I don't want to die and I don't want anyone to die, but this is the one thing of all the things I anticipate that I am certain is coming. How does that line from the musical Avenue Q go? "Except for death and paying taxes, everything in life is only for now."
On good days, I think of making the most out of the time I have, of spreading joy and love and delighting in the littlest of things, like discovering a cheap Vietnamese restaurant in Manila that serves great ca phe sua da.
On bad days, I consider all my efforts to thrive amid the looming undeniable inevitability of all my work, huge and small alike, hurtling towards nothing.
On really bad days, I can think of nothing but that nothingness hurrying backwards in time, meeting me halfway.
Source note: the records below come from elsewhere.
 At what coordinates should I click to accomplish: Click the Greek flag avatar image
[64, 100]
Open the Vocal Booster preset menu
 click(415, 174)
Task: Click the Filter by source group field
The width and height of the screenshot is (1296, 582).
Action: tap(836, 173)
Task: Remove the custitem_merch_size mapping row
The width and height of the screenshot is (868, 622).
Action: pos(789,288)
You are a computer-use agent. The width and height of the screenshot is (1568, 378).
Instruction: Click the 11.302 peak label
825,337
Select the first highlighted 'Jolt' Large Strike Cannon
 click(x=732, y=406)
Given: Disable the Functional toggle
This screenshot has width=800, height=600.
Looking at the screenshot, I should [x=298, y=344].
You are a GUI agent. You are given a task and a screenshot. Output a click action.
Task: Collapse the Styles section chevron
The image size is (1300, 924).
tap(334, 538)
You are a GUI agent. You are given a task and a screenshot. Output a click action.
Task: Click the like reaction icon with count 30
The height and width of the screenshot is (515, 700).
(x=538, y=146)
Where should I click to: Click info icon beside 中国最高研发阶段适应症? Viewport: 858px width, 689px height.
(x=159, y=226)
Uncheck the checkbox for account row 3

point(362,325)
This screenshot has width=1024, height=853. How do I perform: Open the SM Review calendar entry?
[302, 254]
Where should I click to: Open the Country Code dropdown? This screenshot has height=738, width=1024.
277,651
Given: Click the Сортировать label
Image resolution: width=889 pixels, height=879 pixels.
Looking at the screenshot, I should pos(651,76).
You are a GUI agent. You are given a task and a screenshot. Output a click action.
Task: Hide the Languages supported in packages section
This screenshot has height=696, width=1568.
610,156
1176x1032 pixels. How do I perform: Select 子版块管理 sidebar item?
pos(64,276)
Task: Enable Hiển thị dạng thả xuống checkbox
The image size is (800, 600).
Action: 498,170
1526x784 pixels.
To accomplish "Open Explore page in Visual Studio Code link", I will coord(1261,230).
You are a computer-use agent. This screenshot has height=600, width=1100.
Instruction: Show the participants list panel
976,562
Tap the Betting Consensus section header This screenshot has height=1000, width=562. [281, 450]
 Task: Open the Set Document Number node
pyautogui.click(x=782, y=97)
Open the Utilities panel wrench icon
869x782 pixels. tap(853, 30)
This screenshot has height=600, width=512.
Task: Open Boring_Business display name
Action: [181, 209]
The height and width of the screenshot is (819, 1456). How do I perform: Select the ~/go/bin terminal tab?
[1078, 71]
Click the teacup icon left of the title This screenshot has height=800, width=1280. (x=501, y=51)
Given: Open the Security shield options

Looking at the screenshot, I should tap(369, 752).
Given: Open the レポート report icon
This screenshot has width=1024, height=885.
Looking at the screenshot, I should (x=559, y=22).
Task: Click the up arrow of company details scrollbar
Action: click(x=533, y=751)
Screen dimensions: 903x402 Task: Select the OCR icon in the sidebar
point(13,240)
I want it to come, and come quickly, despite that familiar fear of my life, at its end, not amounting to anything.
The days have been mostly good, thank God. I have done plenty of living. I have loved deeply. I have enjoyed a million meaningful moments. Just a few weeks ago, for instance, I slept for three days on the beach, covered only by a blanket of stars. For those three days I was nothing but grateful, and I felt that it was enough.
The bad days (and the really bad days) are nothing that good coffee or some ice cream can't cure.
And yet this weekend, hearing again news of someone's passing, I took a hard look at my life and saw that despite all the good days, I have been slowly inching away from many of the things I care about.
Who died and made you me? I asked myself.
I didn't like the answer.
Also this weekend, I came across Amber Tamblyn's commencement speech on my Facebook timeline. She talks about crashing and needing to take a mental break, and then coming across a realization:
On the other side of this time in my life came revelation. Yeats once said, “In order to be reborn, you must die first.” I realized that all along, what I had craved and explored indeed was happening right before my very eyes. Le Petit Mort. A Small Death. A part of me was dying, like shedding skin. I realized that life would forever be a series of shedding skins, some more painful than others.And she closes with this:
Some form of this experience I’ve shared with you today will happen to you. It might be next Thursday; it might be when you’re 80. I want to say, simply, that it’s going to be okay. That when you start to panic, and feel like you want to throw a thousand teacups against a wall, shed that skin. When you want to run away from it all, shed that skin. When you want to float in your own darkness until you feel you might drown, shed that skin. When you want to turn your world upside down and see what falls out of it, shed that skin. When you want to tell someone “no” but haven’t figured out how to yet, shed that skin. When it’s time to enforce boundaries between you and the “you” that thinks you’re not good enough, shed that skin. When you want to wear fluorescent pink hot pants to the mall because, look at you, you’re amazing! Shed that skin that prevents you from wearing that skin. Have that revelation, and then have it again, and again, and again.I understand now that this is the death I have been wanting. The idea of starting over again (and again, when necessary), and leaving forever the part of me that is dead, or even, dying.